In this regard, she has asked teachers to take the training of children in athletics seriously and that children should not be forced against their will, rather be encouraged to participate in athletics willingly .
Mrs Datsa said this on Thursday, at the launch of a two- day Kids Athletics Programme organized by the British Council In collaboration with U.K Sports and United Nations International Children’s Educational Fund (UNICEF).
The programme also organized training for teachers from selected basic schools in the Komenda-Edina-Eguafo-Abrem (KEEA) District on how to deliver entertaining, attractive, accessible and instructive athletics to children between the ages of six and 12.
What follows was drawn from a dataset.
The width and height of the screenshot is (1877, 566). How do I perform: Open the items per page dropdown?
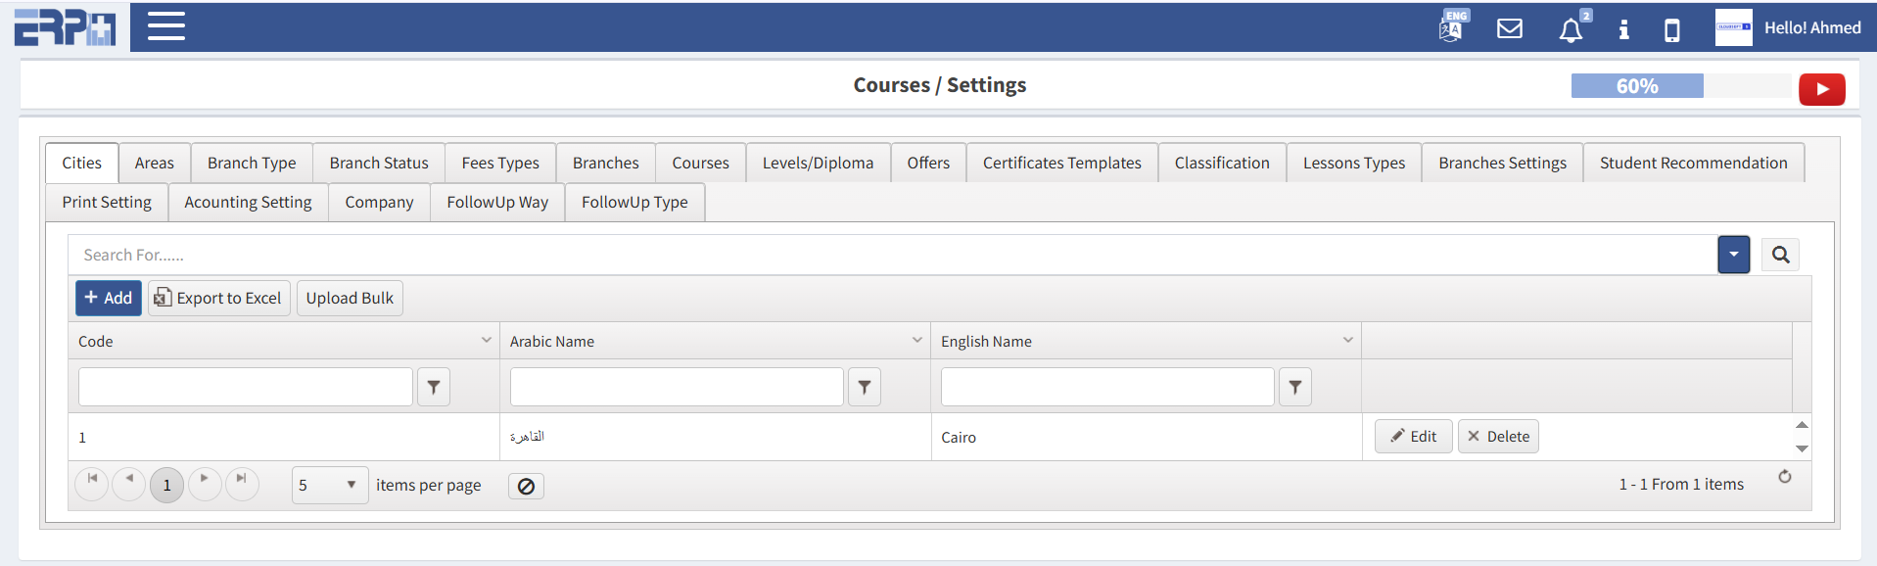point(329,485)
The British Council through the International Inspiration program which is currently working in 10 Senior High Schools across the country seek to use the power of high quality and inclusive physical education, sports, and fun to enrich the lives of millions of children and the youth in schools and communities across the world.
The programme is also to roll out Kids Athletics across all districts in the country by the year 2014.
Mrs. Datsa who is also the International Association for Athletics Federation (IAAF) kid athletics lecturer discouraged the practice of weighing children before allowing them to participate in athletics, stressing that it was not fair on the part of the kids who were overweight because some of them despite their weight could be very good sportsmen.
She also advised teachers not to make sport training appear like a punishment rather a source of fun for the children and warned against discrimination as well as endeavour to give every child the chance to participate to enable them acquire the requisite skills and talents.
Mrs. Elizabeth Adawu-Mensah, the Deputy Director of Human Resource of the Elmina Municipal Education Office said such programs were opportunities for teachers to acquire new knowledge and skills and impact it on the children to broaden their horizon.